Barneys New York looks set to file for Chapter 11 bankruptcy court protection this week, possible as early as Monday night or Tuesday morning, according to reports.
The hope now is that a much smaller Barneys operation will attract a buyer to keep the business as a going concern.
Barneys has been in talks with lenders for debtor-in-possession financing. DIP financing would allow the company to keep key stores in operation and get vendor support to ship goods for the next 60 days.
In the past two months, vendors pulled back on shipments because Barneys was slow to pay invoices. And in the past two weeks, some cut shipments altogether for fear they wouldn’t be paid in case of a filing, which would put them in the class of pre-petition claims and much further down the debtor totem pole if and when those claims actually get paid–and usually just at pennies on the dollar.
The fact that the luxury chain will shortly file isn’t exactly unexpected. There have been rumblings on and off for years that the chain has been in trouble. It has also undergone different owners over the years, and even though it has opened some new stores, such as its downtown Chelsea location in February 2016, there has also been criticism that the company should have invested more in refurbishing or investing in existing stores, as well as growing a more robust online channel.
Word first surfaced in mid-July that Barneys was close to filing a petition for bankruptcy court protection, even as executives began reaching out to potential buyers to save the business. According to a report from the Wall Street Journal Monday, the plan is for the company to shutter most locations and find a buyer within 60 days, or it will have to liquidate operations. Barneys is reportedly in talks with Gordon Brothers and Hilco, both liquidators, to possibly provide financing for its bankruptcy filing.

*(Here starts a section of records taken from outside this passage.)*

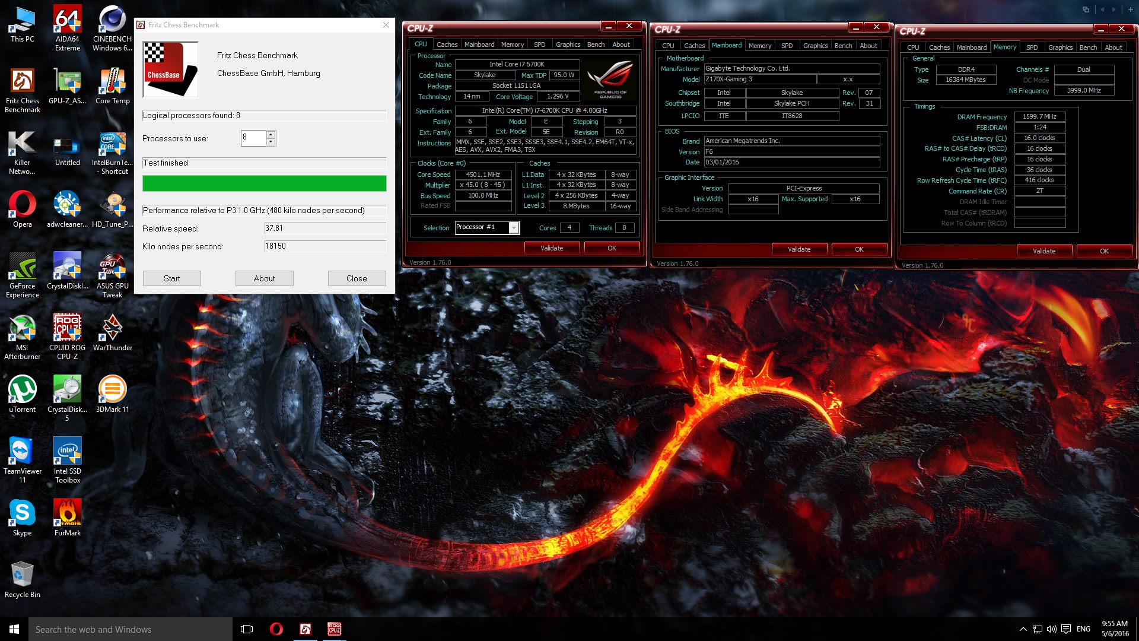Open the SPD tab in the Mainboard CPU-Z window
Image resolution: width=1139 pixels, height=641 pixels.
[x=787, y=46]
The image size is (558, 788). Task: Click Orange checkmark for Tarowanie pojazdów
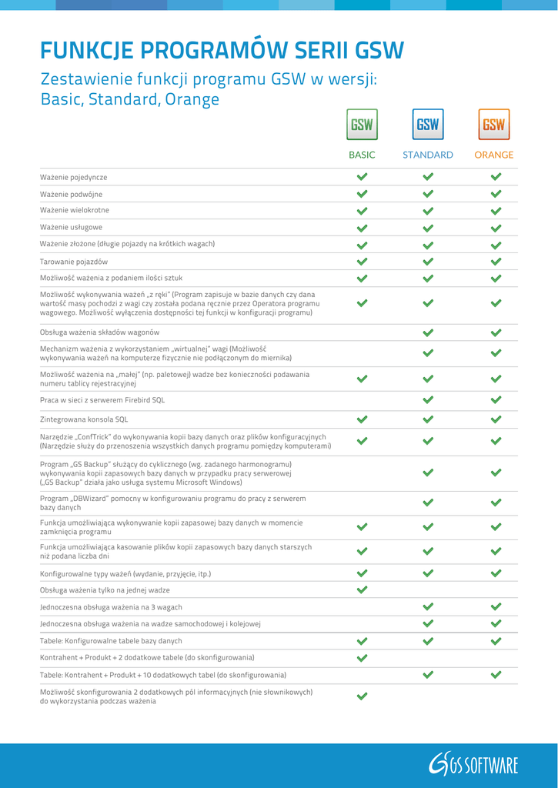click(496, 262)
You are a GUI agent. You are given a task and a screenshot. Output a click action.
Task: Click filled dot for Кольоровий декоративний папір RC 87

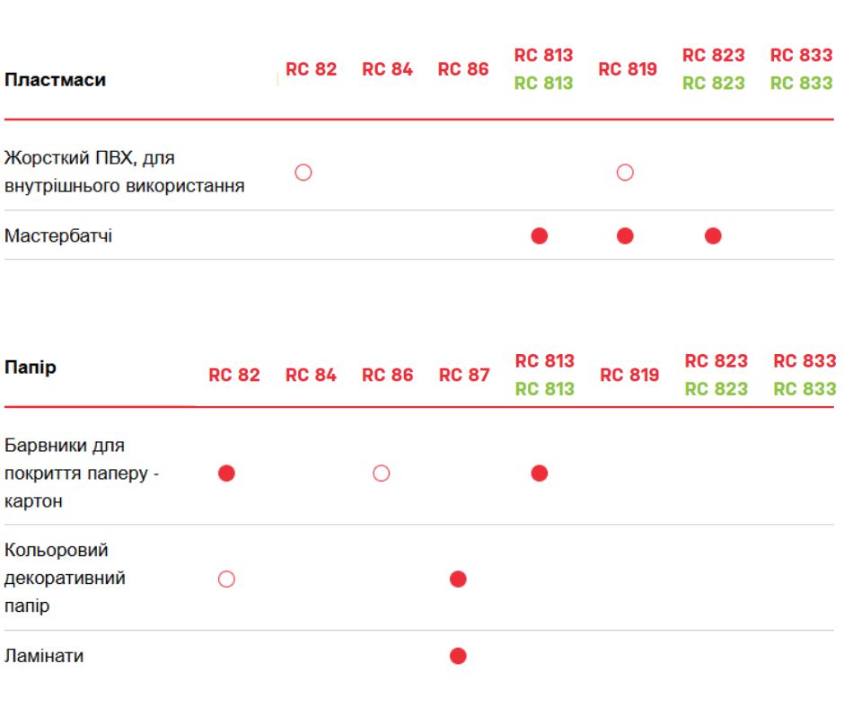click(458, 580)
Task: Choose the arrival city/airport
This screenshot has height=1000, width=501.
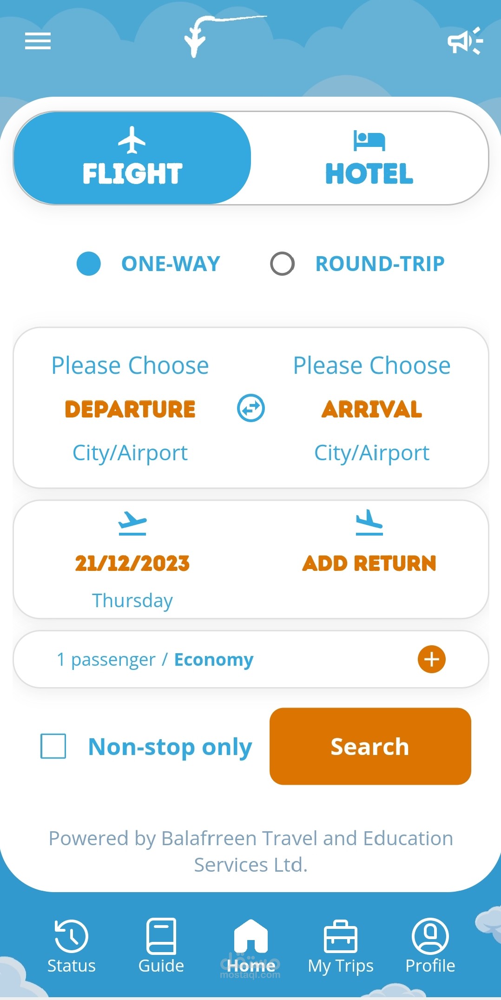Action: (x=372, y=408)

Financial executives told Sourcing Journal the retailer probably should never have opened its store in Chelsea, and that other stores likely to close include those in Boston, Philadelphia and Seattle. Many of its outlet stores, called Warehouse locations, are likely to see their doors close, too. The three key flagship stores in Manhattan, Beverly Hills and Chicago stand a better chance of staying open. While the bankruptcy filing will help Barneys shed the leases it no longer wants, the retailer will still need to see if it can find some resolution with Ashkenazy Acquisition Corp. on rent for the Manhattan location on Madison Ave. and for the store in Beverly Hills.
Barneys has blamed a rent increase at the two locations, particularly the Madison Ave. store where annual rent jumped from $16 million to over $30 million, for its financial ills. Barneys and Ashkenazy fought over the terms connected to the increase and the matter was submitted to arbitration. Barneys lost the arbitration and there was talk that perhaps the retailer should have reduced the leased space to balance out the increase at its Manhattan location. According to sources, that option wasn’t feasible because most of the increase was centered on the lower floors.
Two week ago, the retailer failed to make payroll and had to manually cut paychecks for employees. While the company said there was a glitch with its outside service provider, some of its staff had started to wonder whether a bankruptcy filing was looming closer on the horizon.
A spokeswoman for Barneys did not return a request for comment on a possible bankruptcy filing this week. Executives at Gordon Brothers and Hilco could not be reached for comment.